Apologies for not getting to reply to emails and to the comments from the last post, several will take some time and there are a few one liner posts to throw out in the mean time. This is one.
I've been following the events at Fukushima with some interest, particularly as we live about 15 miles from Sizewell B, the UK's only commercial pressurised water reactor. One of those I've browsed is this one from the NY Times on the subject of the effect of the disaster on the populace of Fukushima city, where anger at the government's handling of the situation is becoming quite extreme.
"A huge outcry is erupting in Fukushima over what parents say is a blatant government failure to protect their children from dangerous levels of radiation. The issue has prompted unusually direct confrontations in this conflict-averse society, and has quickly become a focal point for anger over Japan’s handling of the accident at the nearby Fukushima Daiichi nuclear power plant, ravaged in the March 11 earthquake and tsunami."
Conflict-averse society is an interesting phrase, certainly to me, as I have just started to re-read Malcolm Carruther's book "The Western Way of Death". I read it as a 20ish year old bloke and stopped fitting half-race cam shafts to the engines of assorted Morris Minors and switched to a Volvo when I got the chance. The current MX5 I drive was not my idea and I still try to follow the advice to use a driver's seat as a mobile arm chair.
Carruthers is highly entertaining in his approach to the cholesterol hypothesis of CVD (it's bollocks, I paraphrase loosely). He focuses on the emotional and catecholamine triggers for heart disease, far more in keeping with a hyperlipid point of view. Adrenaline releases glucose and FFAs at the same time, a bad mix if you are sedentary, okay if you are legging it up a tree when you accidentally almost walk in to a white rhino in the Hluhluwe-Imfolozi game reserve.

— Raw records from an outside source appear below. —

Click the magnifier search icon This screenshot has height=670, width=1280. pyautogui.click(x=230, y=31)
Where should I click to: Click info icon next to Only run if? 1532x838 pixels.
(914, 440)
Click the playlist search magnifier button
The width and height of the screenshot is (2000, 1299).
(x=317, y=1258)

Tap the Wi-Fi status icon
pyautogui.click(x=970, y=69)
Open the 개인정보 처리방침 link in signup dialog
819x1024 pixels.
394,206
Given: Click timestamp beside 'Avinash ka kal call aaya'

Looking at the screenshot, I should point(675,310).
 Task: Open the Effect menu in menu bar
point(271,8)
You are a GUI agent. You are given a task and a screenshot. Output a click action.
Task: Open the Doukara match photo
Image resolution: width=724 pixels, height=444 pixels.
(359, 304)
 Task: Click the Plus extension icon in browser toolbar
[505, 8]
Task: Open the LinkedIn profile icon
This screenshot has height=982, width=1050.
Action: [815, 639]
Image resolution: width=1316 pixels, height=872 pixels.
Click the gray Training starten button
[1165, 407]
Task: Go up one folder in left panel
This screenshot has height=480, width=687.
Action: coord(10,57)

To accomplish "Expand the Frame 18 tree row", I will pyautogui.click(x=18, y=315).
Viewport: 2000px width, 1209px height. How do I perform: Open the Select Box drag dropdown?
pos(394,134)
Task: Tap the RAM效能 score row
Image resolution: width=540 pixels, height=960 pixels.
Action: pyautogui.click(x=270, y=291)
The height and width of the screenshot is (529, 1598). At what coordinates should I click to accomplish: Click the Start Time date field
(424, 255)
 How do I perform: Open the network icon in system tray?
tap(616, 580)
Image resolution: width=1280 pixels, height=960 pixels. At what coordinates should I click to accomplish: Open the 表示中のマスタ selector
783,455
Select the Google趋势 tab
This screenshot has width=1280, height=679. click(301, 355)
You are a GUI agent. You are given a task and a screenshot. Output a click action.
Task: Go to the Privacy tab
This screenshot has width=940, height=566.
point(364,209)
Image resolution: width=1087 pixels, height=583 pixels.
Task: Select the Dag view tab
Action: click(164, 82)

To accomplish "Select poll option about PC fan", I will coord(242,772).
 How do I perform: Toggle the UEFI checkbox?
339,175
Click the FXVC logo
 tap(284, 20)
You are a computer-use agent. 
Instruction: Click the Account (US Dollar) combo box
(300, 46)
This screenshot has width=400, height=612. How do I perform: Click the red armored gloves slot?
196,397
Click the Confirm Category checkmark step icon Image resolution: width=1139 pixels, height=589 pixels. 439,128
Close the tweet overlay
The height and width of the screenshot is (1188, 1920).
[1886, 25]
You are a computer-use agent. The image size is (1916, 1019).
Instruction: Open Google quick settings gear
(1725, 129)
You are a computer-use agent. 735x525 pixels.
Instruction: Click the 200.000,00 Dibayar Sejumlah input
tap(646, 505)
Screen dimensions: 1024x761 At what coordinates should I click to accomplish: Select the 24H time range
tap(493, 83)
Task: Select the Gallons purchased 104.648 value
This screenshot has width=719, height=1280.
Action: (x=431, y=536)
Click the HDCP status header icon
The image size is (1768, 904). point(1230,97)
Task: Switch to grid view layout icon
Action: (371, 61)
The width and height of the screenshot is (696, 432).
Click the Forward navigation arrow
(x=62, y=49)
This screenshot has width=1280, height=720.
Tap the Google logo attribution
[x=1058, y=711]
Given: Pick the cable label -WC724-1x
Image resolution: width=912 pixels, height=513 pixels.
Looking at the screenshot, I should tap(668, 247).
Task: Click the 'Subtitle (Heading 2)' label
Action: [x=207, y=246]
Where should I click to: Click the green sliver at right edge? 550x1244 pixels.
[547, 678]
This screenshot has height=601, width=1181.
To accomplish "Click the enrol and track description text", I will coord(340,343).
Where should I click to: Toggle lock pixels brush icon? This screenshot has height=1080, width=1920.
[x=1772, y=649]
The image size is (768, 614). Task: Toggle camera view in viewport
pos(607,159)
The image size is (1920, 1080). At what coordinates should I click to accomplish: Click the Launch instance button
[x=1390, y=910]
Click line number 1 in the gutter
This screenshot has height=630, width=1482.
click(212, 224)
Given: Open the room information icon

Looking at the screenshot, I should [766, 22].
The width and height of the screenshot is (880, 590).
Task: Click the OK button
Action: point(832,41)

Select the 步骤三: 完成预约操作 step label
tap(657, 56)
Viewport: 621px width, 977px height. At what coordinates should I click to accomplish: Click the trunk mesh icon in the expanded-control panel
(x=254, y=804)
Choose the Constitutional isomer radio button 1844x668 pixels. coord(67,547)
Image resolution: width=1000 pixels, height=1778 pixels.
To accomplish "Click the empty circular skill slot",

A foot safari is great...
To get back to the concept that Japan is a "conflict-averse society" and Carruthers' hypothesis that aggression, greed and ambition are major drivers of CVD. You have to decide whether the appalling rice based diet of the Japanese is responsible for their apparently low rate of CVD or whether is it their reluctance to indulge in conflict within a highly structured society which provides the CVD protection. A conflict-averse society...
This links straight back to Marmot's paper, based on his PhD thesis, where Japanese emigrants who maintained a Japanese lifestyle but who adopted the SAD of the 1950s were markedly protected against heart disease. Especially compared to those who behaved as Americans but still ate the traditional Japanese diet. Here is the figure which matters
A detailed explanation is here.
This brings to mind the potential for marked injury to the residents of Fukushima, to the point where the injury from anger might outweigh any potential benefits from the hormetic effect of a modest increase in exposure to ionising radiation.
Anger is bad for you.
Fukushima is an angry city. This is far more worrying than the increase in ionising radiation exposure.